Copy from the first line below down to and including the line with "Refuser (163, 2529)". Skip the pictures.

┌─ MATERIAL FOR THIS EXERCISE

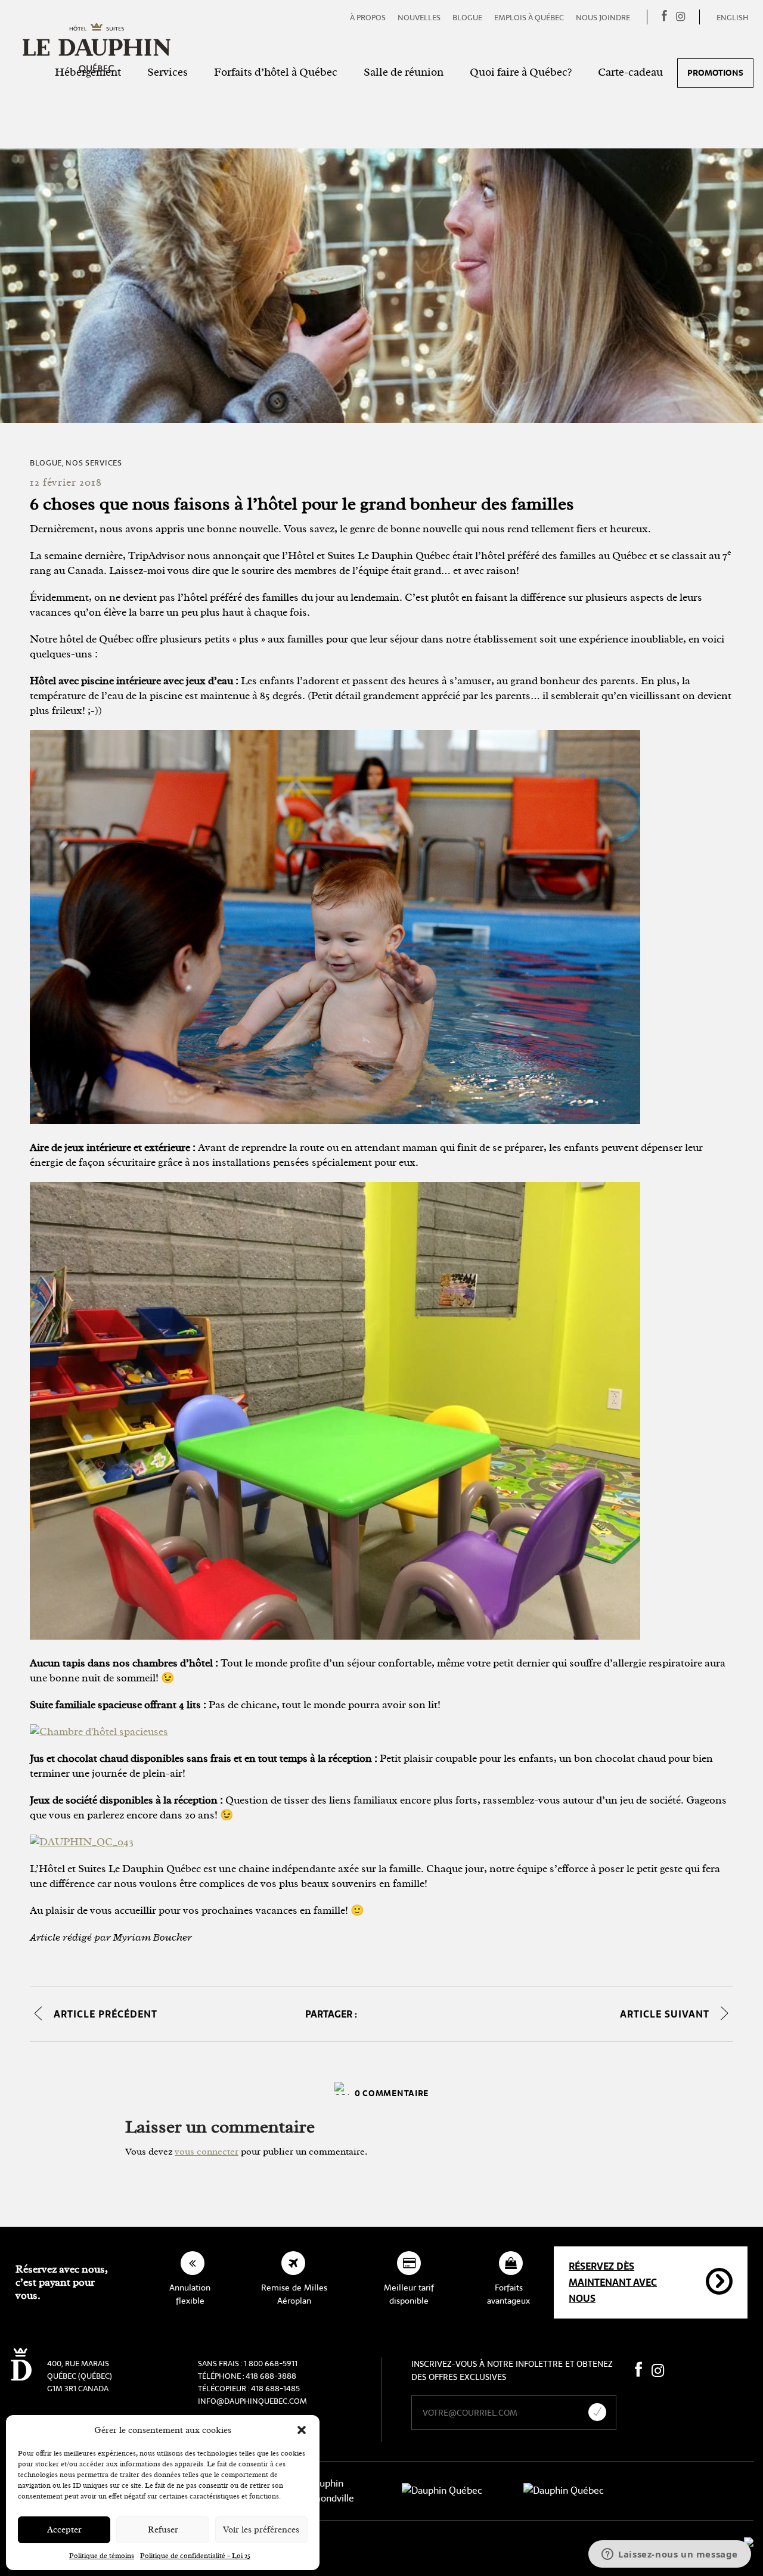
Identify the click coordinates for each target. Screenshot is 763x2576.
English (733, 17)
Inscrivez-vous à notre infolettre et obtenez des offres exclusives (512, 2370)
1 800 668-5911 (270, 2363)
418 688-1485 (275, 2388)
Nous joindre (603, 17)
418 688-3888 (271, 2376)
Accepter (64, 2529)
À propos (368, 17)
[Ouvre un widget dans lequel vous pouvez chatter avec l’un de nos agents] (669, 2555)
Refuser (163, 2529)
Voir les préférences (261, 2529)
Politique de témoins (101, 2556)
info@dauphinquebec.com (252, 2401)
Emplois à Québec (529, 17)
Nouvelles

└─

*OUTPUT OF THE TASK*
Identify the click coordinates for each target. Screenshot is 763x2576.
English (733, 17)
Inscrivez-vous à notre infolettre et obtenez des offres exclusives (512, 2370)
1 800 668-5911 (270, 2363)
418 688-1485 (275, 2388)
Nous joindre (603, 17)
418 688-3888 (271, 2376)
Accepter (64, 2529)
À propos (368, 17)
[Ouvre un widget dans lequel vous pouvez chatter avec l’un de nos agents] (669, 2555)
Refuser (163, 2529)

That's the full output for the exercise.